_Problem requirements_
Work out the count of lines in the material where the string "each" shows up, and reply with it alone.

+ + + + + + +

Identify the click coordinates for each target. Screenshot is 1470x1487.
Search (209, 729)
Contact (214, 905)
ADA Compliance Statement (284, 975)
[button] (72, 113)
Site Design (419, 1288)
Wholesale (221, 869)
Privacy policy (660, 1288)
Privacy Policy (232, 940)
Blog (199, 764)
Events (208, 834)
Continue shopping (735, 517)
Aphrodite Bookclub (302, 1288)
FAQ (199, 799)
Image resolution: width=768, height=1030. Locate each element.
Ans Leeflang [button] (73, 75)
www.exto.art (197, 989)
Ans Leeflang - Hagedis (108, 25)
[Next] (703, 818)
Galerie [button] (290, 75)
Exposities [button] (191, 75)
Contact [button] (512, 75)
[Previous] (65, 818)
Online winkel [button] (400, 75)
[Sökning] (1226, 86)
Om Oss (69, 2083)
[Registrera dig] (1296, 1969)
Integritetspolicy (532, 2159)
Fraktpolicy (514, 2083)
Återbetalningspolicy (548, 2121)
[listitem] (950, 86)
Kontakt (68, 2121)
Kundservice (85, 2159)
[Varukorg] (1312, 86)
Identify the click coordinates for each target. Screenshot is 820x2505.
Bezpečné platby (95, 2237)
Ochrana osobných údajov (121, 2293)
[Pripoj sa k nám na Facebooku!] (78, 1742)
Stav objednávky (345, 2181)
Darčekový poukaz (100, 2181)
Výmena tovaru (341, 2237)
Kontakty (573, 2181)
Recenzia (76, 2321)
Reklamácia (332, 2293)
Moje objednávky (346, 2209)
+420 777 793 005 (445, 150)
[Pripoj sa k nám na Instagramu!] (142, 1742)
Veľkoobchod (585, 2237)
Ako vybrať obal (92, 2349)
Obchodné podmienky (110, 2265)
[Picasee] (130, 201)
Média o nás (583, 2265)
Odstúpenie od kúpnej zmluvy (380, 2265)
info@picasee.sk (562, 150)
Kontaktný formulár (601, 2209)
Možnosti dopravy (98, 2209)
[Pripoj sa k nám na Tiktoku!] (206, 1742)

+ + + + + + +

_Solution to this task_
3